Árpád Kun (Sopron, 1965) consigue que nos creamos que el narrador es tan africano como Ben Okri, en un ejercicio en el que intervienen los códigos de purezas y blasfemias bien aprendidos. El motivo, lo sabremos en el epílogo, sin desvelar el final, es la amistad. Kun, al igual que el protagonista, es un extranjero afincado en la Noruega de los fiordos, donde se conocieron. Pues el libro es reflejo de una vida real. Hasta el punto de que el momento clave, el trauma, es el paso de una frontera. Aimé, que es como se llama el personaje, resulta ser beninés por nacimiento, pero francés en cuanto a la administración, dada la procedencia de su padre. Así pues, cuando pretende salir de Benín, con treinta y ocho años, resulta que se le exige el pago de todo ese tiempo a modo de visado. La anécdota sirve para que no se resienta la narración al girar el escenario. La vida en los fiordos, llena de agua y la mitad del año de sombra, mientras la otra es siempre de día, apenas tiene algún aspecto en común con África. Pero a su llegada topa con un grupo de discapacitados, gracias a lo cual vuelve a reconocerse como la persona que era: alguien entregado a la cura del desconocido.

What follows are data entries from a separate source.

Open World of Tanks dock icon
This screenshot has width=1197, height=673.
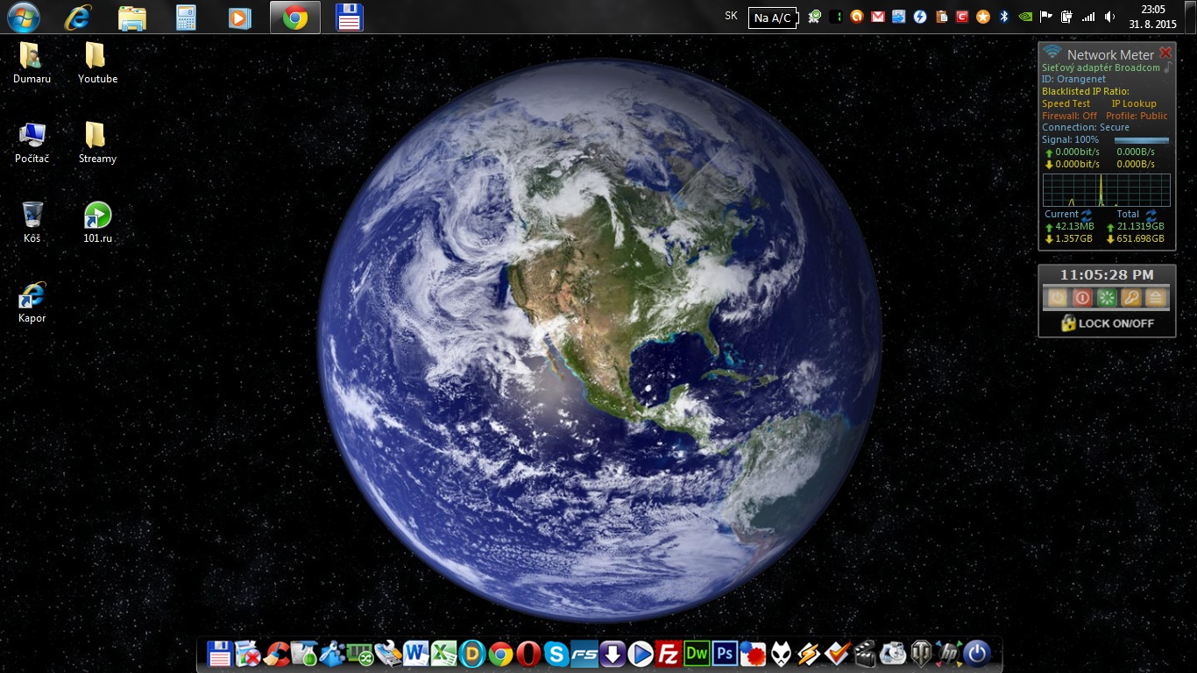pyautogui.click(x=921, y=653)
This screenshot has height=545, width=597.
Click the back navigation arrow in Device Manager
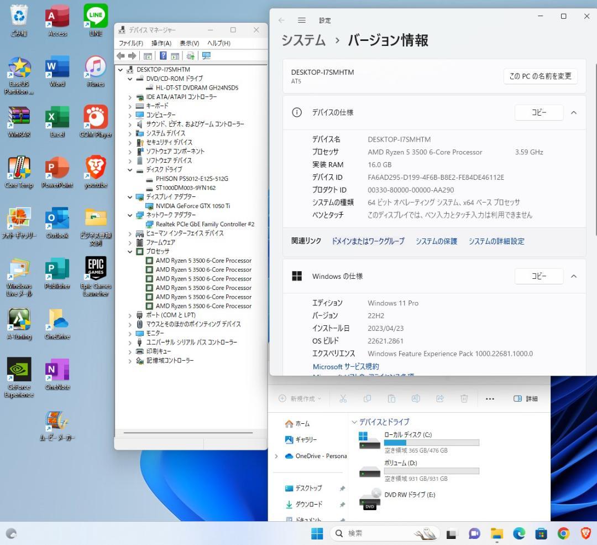tap(121, 56)
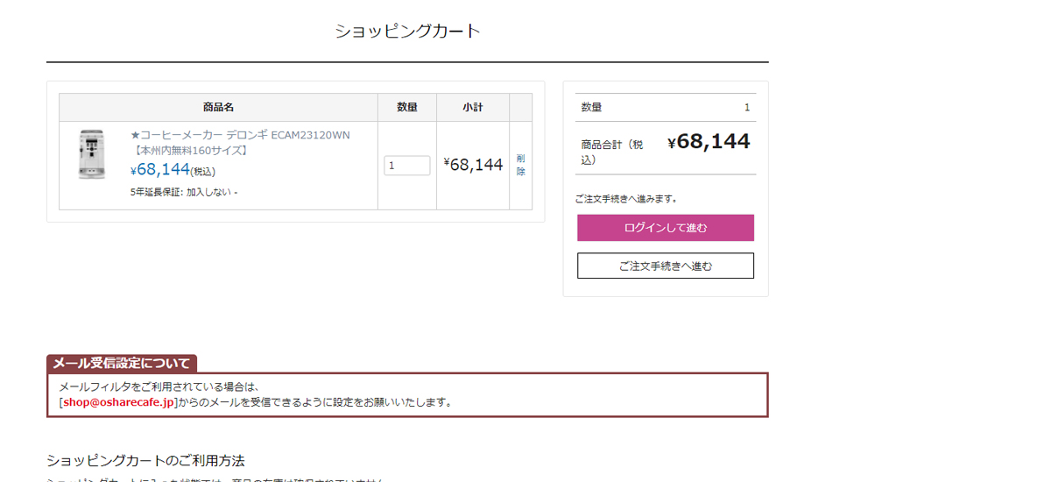Click the 小計 column header
This screenshot has height=482, width=1051.
(x=472, y=108)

Y así es como sobrevive. Cambia un país lleno de la vitalidad de los niños en la calle, por otro donde el envejecimiento de la población es determinante. Hasta el punto de asistir a competiciones deportivas de los más chocantes, pues es inimaginable una carrera de ancianos con andador en Benín. Al mismo tiempo, salva la adaptación cultural al identificar el pensamiento mágico que gestó a los escandinavos. Todos somos hijos de los mitos, tengan la forma que tengan. Tras pasar por algún otro oficio, como guía turístico, Aimé termina entregado a su profesión de auxiliar de enfermería, tanto para ancianos como para discapacitados. En un exilio que no duele, conoce la descomposición de los cuerpos a la par que el invierno. Pero al cuidar enfermos, consigue el triunfo diario del cuerpo sobre la muerte. Hasta el punto de encontrar no solo amor, sino también enamoramiento. Escrito en primera persona, reconociéndonos en Aimé tanto como lo hace Kun, Feliz norte es una novela llena de un optimismo que late con las pulsaciones de un hombre en reposo.